Author: Oliver BurkemanPublished: 2012Publisher: CanongatePages: 236
Price: £8.99 ( Paperback Purchase HERE)
£8.99 (E-Book Purchase HERE)Other parts of the world Various Prices (Purchase HERE)
Genre: Self Help
So it was with great relief that I was sent this book to review, and read on the front cover:
“Happiness for people who can’t stand positive thinking.”
“A bracing detox for the self-help junkie.”
And on the back:
“What if ‘positive thinking’ and relentless optimism aren’t the solution to happiness– but part of the problem?” TWEET THIS
The author suggests that striving too hard to achieve happiness is what makes us miserable, and that there’s a better path to contentment and happiness by embracing those things we try to deny or avoid when practising ‘positive thinking’ – insecurity, uncertainty, pessimism and yes, even failure.
He guides us towards realising that the positive-thinkers’ definition of happiness all too often involves the accumulation of stuff – material possessions, the big house, the yacht, the flash car, the perfect partner, perfect looks, perfect health, and all the other perfections that can be yours, but when it doesn’t work, and from my observations, it usually doesn’t, we’re doomed to be disappointed.
I found it difficult to select quotes from this book – I wanted to quote the whole book, that’s how good it is, not very practical I know, so here are a couple to give you a flavour.
“Part of the problem with positive thinking, and many related approaches to happiness, is exactly this desire to reduce big questions to one-size-fits-all self-help tricks or ten point plans.”
“At the bottom of all this lies the principle labelled ‘the law of reversed effort’, or the ‘backwards law’,…..…all this trying to make everything right is a big part of what’s wrong.”
The author offers a solution to our frustrations with positive thinking that shouldn’t make sense, but does. And he’s written a book that’s easy to read and is often very funny.
I found this book extremely helpful. It helped me realise that I wasn’t a failure; that I wasn’t the only one who didn’t get the results from ’positive thinking’; that there was a better way to live one’s life, without all the ballyhoo about creating your own reality; about attracting as much stuff as you want; about controlling the world according to whatever you desire.
It showed me that acceptance of reality, being mindful, maintaining awareness of the now moment, leads to a much more durable sense of peace and contentment; that our suffering is caused by trying to resist ‘what is’, which is crazy.
Book Overview
The book has got 8 chapters, each giving information and advice from a different perspective:
- The problems caused by trying too hard to be happy.

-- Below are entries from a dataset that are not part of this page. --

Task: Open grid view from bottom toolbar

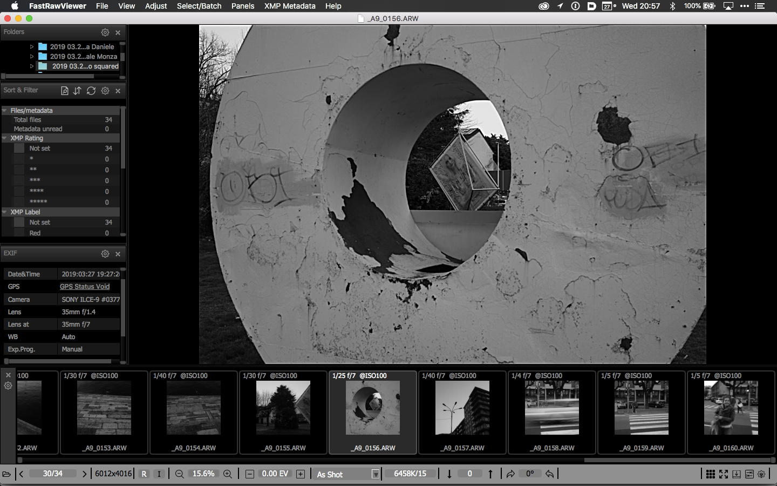Action: (x=711, y=474)
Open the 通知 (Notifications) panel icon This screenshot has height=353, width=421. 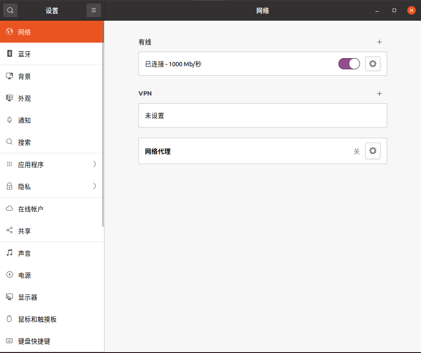point(9,120)
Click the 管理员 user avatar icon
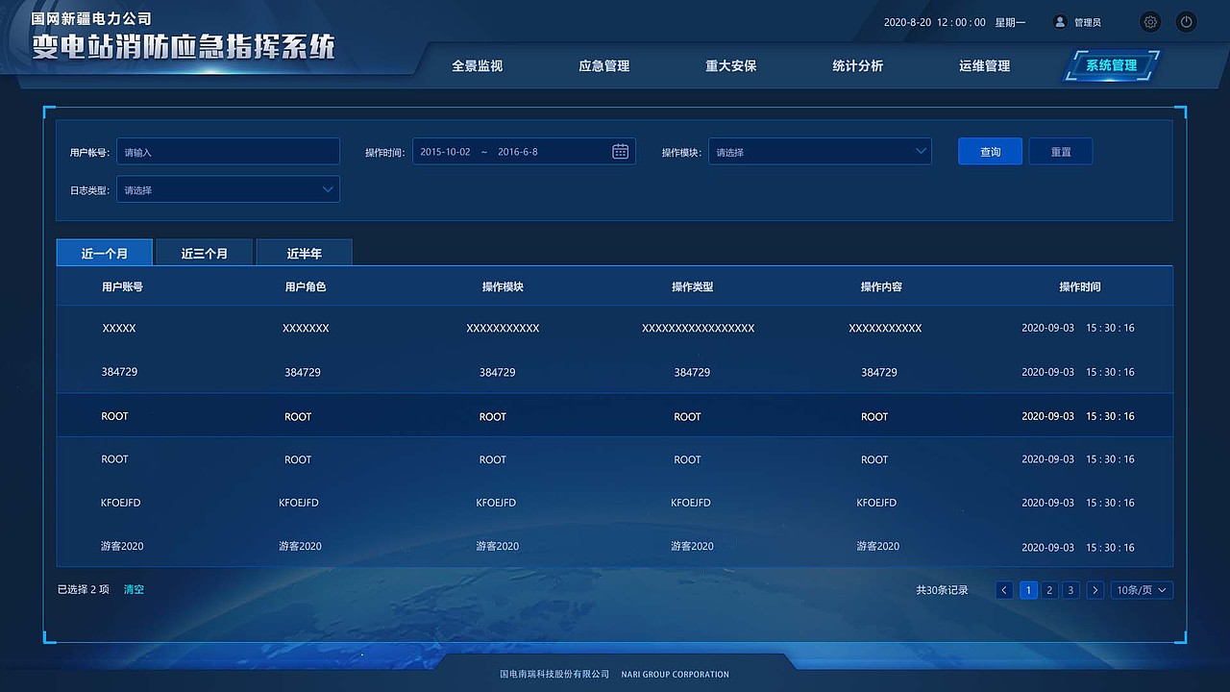This screenshot has width=1230, height=692. pos(1058,21)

- The positive outcomes of considering the worst case scenario, based on the ideas from Stoicism.
- The Buddhist guide to not thinking positively, by developing mindfulness and living in the present moment.

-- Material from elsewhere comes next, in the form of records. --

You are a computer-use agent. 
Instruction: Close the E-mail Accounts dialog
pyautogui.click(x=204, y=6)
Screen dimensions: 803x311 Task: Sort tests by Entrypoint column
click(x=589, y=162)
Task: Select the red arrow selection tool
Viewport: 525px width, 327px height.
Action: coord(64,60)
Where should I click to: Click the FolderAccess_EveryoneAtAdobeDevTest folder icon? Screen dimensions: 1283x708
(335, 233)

- How setting goals may cause problems because trying to control the future just doesn’t work.
- How most of our problems come from identifying with the self, the ego, and how to get over the self.
- How there are many benefits from embracing insecurity.
- The benefits of embracing your mistakes and errors. The fact that all our fears are ultimately a fear of death, and how to deal with this fear so that it doesn’t overwhelm us.And finally, an Epilogue based upon the idea of Negative Capability, which is when you can accept and embrace all the uncertainties, insecurities, mysteries and doubts that life throws at us, without trying to fix them, which you can’t anyway.
Who Would Benefit From Reading This Book?
- Those who are searching for answers as to why positive thinking isn’t working for them.
- Those who are trying to undo their addiction to airy-fairy, pink candy-floss ‘solutions’ to all their troubles.
- Those who have based their lives on the false Buddha quote: “As you think, so you become”. Even if Buddha had said this, it doesn’t say: “Whatever you think about, you get.”
- Everyone.
Overview
A great book. Deep stuff handled with a light touch and with humour. Top advice from someone who’s ‘been there, done that’. Real answers to some of life’s questions and situations. This book is a keeper, to be read and re-read.
About Oliver Burkeman
Oliver Burkeman is a feature writer for The Guardian newspaper. He is a winner of the Foreign Press Association’s Young Journalist of the Year award, and has been shortlisted for the Orwell Prize. He writes a popular weekly column on psychology, This Column Will Change Your Life, and has reported from London, Washington and New York.
He has an earlier book: ‘HELP! How to Become Slightly Happier and Get a Bit More Done’ also from Canongate.